Ich war einige Jahre als Koordinatorin bei dem Netzwerk EURODRAM aktiv. Aus dieser Zeit sind mir viele großartige Texte in Erinnerung geblieben, von denen ich stellvertretend auf drei hinweisen möchte.
Der kroatische Autor Ivor Martinic entwirft in DRAMA ÜBER MIRJANA UND DIE MENSCHEN UM SIE HERUM (Deutsch: Blazena Radas) ein starkes Frauenporträt in einer Welt, die von Transition geprägt ist; die norwegische Autorin Maria Tryti Vennerød erzählt in DIE PRÜFUNG (Deutsch: Nelly Winterhalder) mit minimalistischen Mitteln von einem Amoklauf an einer Schule; die polnische Autorin Malgorzata Sikorska-Miszczuk nähert sich in DER KOFFER (Deutsch: Andreas Volk) auf behutsame, surreale Weise den Auswirkungen der NS-Verbrechen auf die Jetzt-Zeit.
Alle drei Texte verhandeln Themen, die auch in einem deutschsprachigen Kontext große Relevanz haben. Alle drei Texte sind noch frei zur DSE. Vielleicht ist es an der Zeit, das zu ändern.

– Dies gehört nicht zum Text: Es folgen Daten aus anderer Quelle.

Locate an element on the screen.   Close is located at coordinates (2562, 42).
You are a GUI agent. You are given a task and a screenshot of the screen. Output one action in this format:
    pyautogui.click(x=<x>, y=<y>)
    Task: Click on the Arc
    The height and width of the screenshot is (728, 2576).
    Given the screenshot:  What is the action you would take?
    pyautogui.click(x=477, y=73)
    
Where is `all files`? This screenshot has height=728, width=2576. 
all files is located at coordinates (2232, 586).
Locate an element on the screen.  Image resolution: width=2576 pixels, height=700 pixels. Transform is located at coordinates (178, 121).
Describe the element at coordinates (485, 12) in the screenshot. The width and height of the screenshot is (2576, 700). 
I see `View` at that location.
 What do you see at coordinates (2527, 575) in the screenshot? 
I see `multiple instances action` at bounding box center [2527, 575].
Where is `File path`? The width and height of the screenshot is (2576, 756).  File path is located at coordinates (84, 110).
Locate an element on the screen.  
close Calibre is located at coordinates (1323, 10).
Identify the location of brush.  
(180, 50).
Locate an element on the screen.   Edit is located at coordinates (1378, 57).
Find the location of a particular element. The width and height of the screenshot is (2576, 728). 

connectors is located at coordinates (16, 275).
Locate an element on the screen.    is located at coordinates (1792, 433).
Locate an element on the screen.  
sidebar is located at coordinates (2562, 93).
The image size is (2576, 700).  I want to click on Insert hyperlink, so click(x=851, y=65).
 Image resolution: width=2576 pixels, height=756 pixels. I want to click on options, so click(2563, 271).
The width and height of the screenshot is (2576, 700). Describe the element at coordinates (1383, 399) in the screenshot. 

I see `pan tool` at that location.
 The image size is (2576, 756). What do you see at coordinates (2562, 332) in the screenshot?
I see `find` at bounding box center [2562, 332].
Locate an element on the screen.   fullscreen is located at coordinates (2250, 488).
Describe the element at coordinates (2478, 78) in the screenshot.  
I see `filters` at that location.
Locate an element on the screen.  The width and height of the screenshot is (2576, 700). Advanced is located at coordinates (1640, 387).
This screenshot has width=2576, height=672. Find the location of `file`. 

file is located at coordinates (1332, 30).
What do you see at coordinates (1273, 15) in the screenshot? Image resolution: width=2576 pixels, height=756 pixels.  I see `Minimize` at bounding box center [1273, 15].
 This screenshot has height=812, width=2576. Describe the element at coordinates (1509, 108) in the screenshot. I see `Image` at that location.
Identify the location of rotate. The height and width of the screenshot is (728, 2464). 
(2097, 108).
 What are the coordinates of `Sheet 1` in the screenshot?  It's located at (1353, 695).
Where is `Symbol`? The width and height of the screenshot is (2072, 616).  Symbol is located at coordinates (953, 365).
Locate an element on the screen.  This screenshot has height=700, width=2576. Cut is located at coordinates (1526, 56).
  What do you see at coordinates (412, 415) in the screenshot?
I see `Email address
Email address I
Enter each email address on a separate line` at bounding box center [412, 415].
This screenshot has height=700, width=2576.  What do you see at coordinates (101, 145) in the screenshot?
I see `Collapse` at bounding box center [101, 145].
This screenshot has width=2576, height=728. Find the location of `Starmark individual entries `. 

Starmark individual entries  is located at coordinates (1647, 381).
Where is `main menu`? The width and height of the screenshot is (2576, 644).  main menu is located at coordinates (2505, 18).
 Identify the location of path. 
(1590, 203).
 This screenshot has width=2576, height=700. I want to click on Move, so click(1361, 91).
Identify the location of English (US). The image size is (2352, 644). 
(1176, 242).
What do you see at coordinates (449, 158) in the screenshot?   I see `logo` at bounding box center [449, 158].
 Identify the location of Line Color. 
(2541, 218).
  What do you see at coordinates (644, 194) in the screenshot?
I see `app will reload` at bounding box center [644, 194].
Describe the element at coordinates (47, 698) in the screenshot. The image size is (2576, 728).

Ulrike Syha ist Theaterautorin und übersetzt Dramatik aus dem Englischen. Ihre Stücke wurden mehrfach zu den Mülheimer Theatertagen eingeladen. Sie erhielt unter anderem den Autor:innenpreis des Heidelberger Stückemarkts und ist Teil des Vorstands von VTheA (Verband der Theaterautor:innen).